:: Data for processing
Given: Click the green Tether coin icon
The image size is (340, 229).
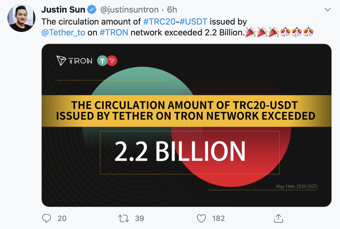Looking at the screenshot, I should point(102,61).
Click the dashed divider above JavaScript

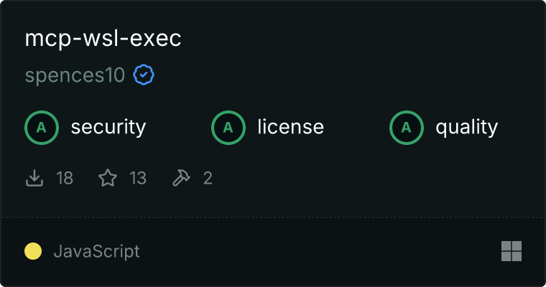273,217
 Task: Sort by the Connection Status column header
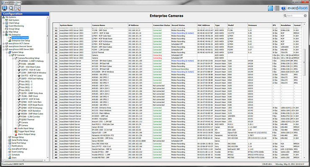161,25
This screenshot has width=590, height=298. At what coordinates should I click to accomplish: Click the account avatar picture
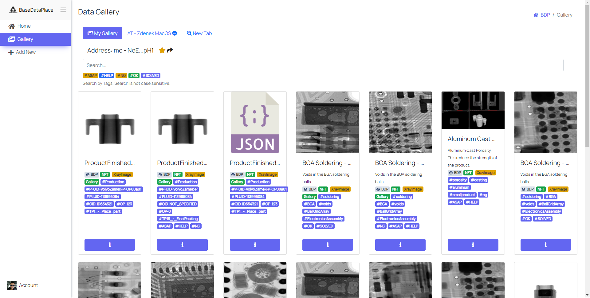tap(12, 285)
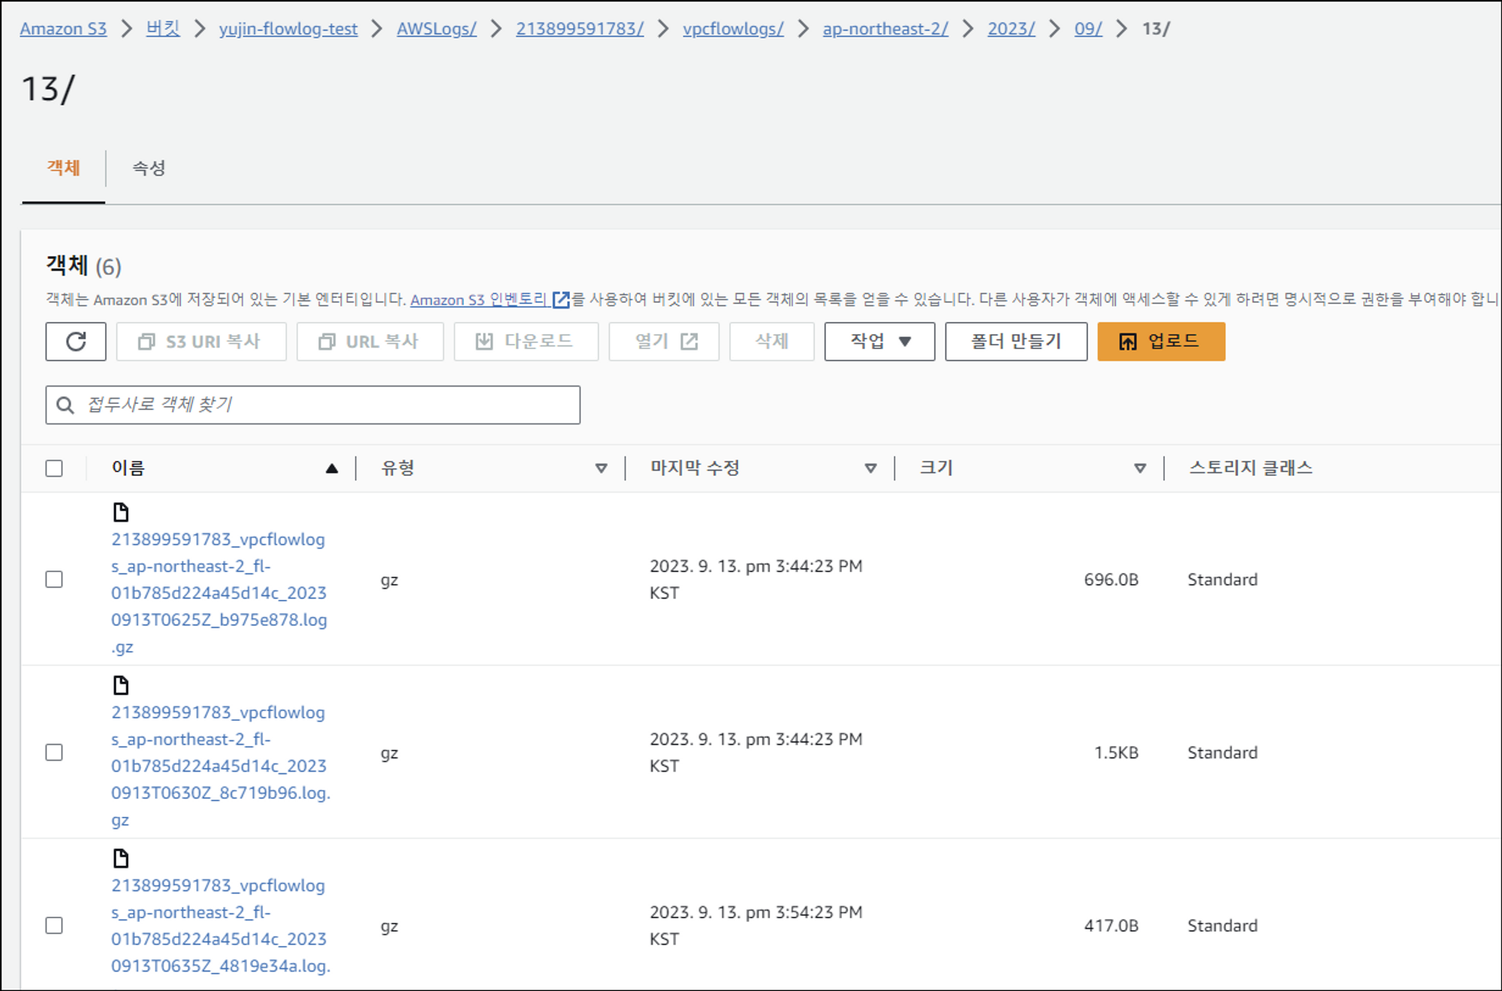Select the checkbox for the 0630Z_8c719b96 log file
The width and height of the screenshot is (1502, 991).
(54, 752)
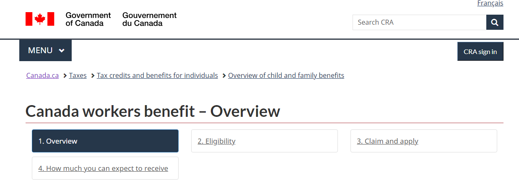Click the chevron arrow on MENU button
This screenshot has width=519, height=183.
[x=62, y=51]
::::
:: Data for processing
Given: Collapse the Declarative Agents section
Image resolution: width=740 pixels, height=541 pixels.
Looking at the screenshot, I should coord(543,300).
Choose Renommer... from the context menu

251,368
::::
:: Data for processing
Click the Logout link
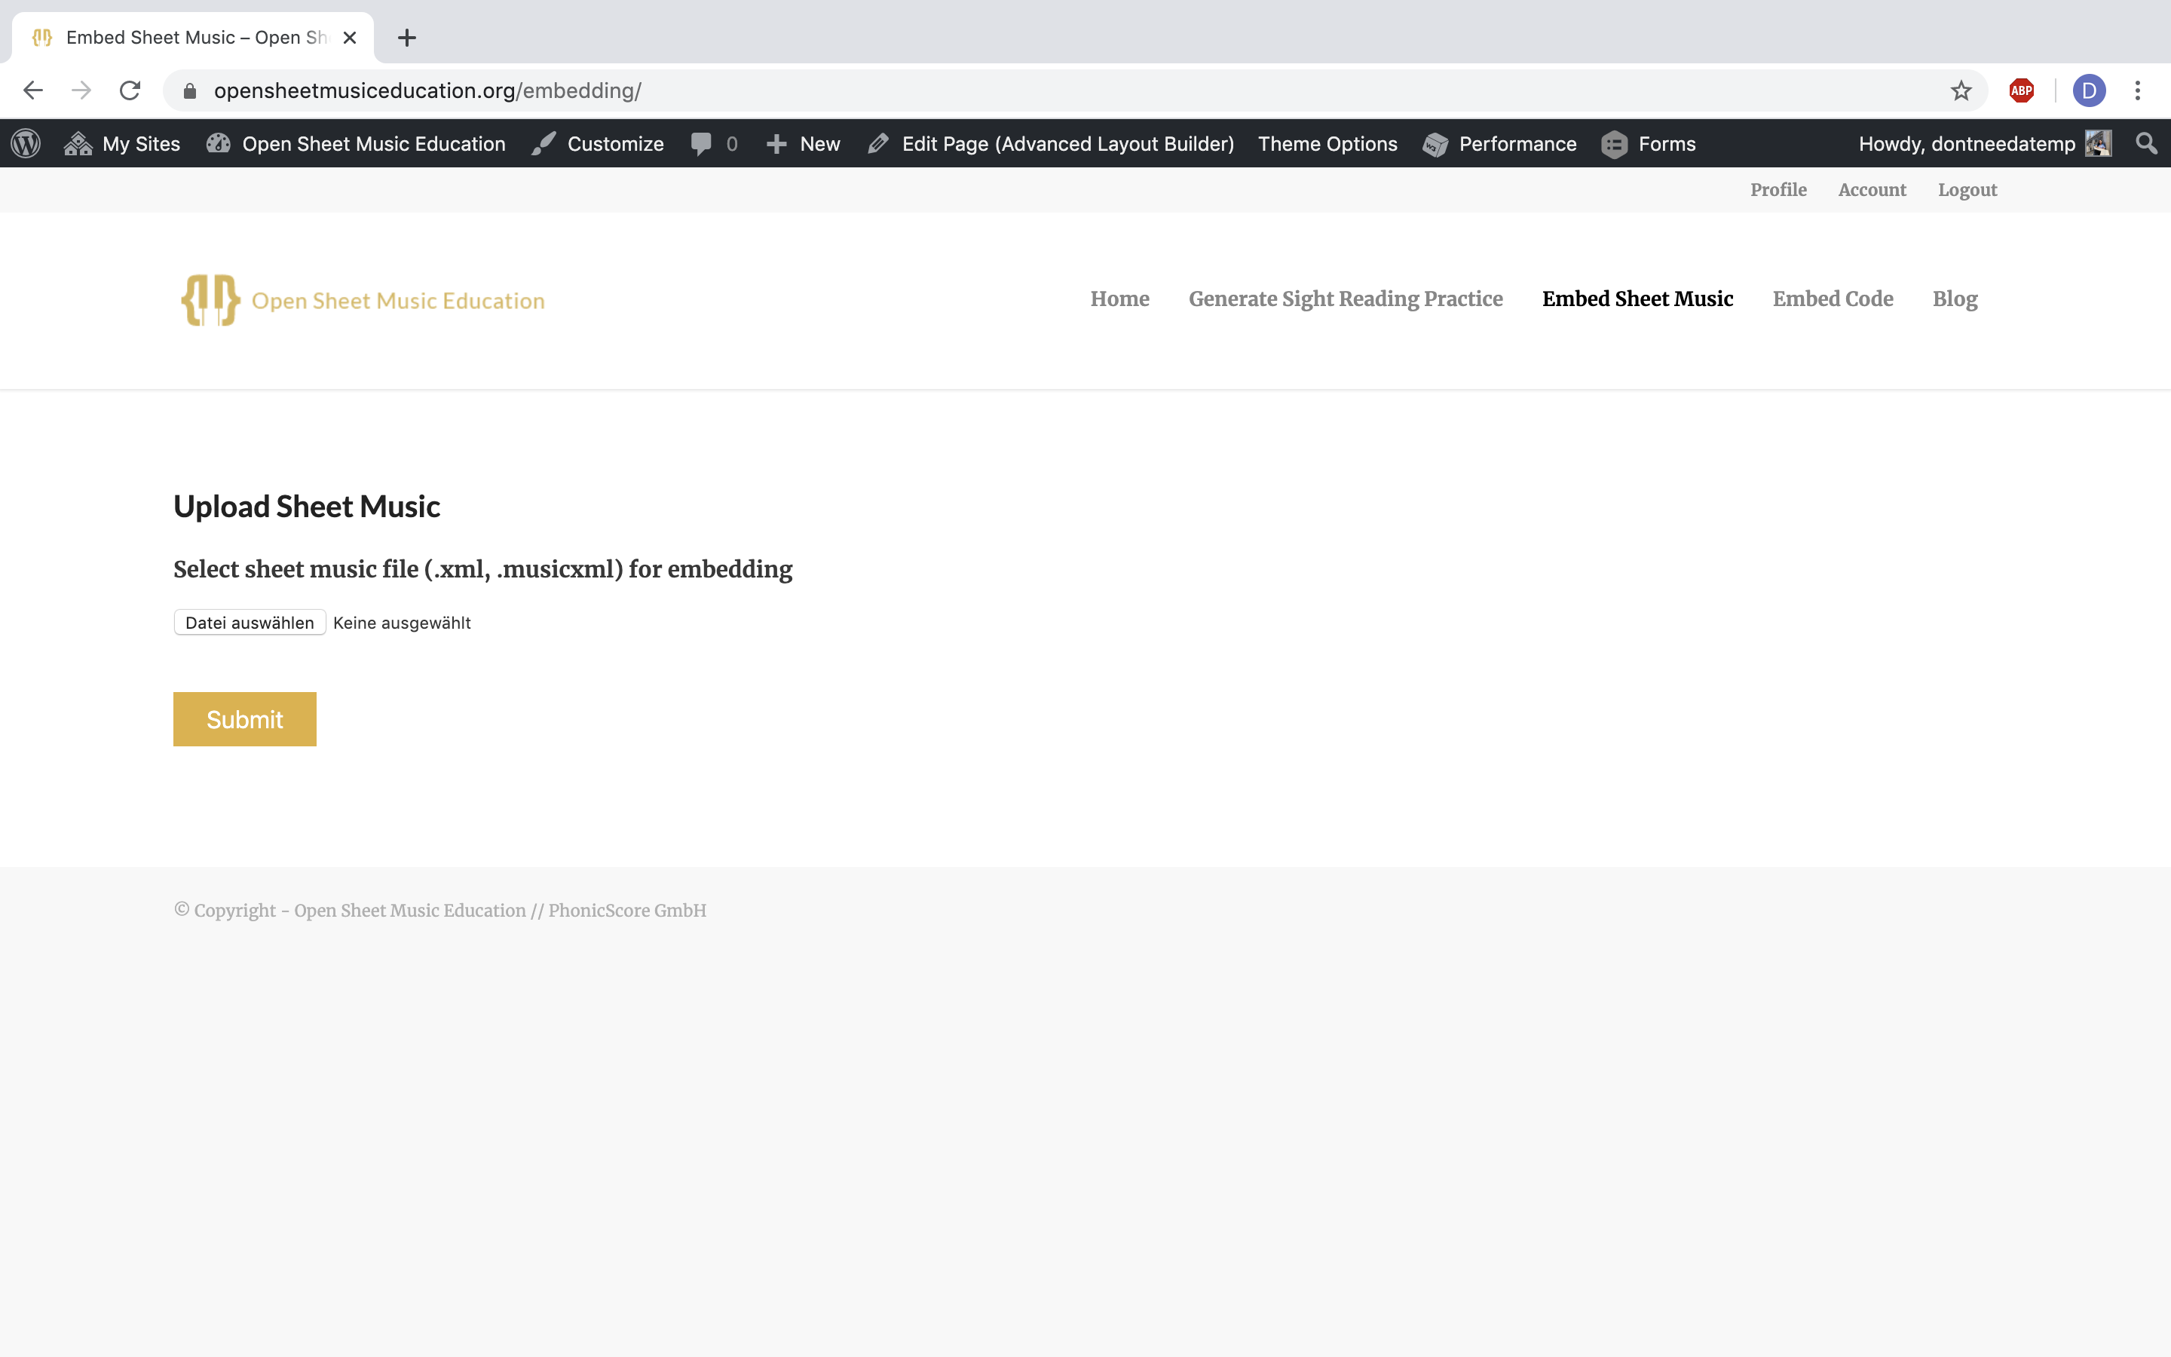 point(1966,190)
::::
> [What is expected]
Rewrite the lines from the one with "Task: Sort by" to the one with "[x=62, y=51]", putting "profile" in place of "avatar" and changing nothing else. Give only those lines, without the pictures.

> [Output for this exercise]
 Task: Sort by the Connection Status column header
161,25
This screenshot has width=590, height=298. At what coordinates should I click to accomplish: Click the account profile picture
tap(12, 285)
Select the checkbox for the 0630Z_8c719b96 log file
The width and height of the screenshot is (1502, 991).
(54, 752)
Click the chevron arrow on MENU button
This screenshot has width=519, height=183.
[x=62, y=51]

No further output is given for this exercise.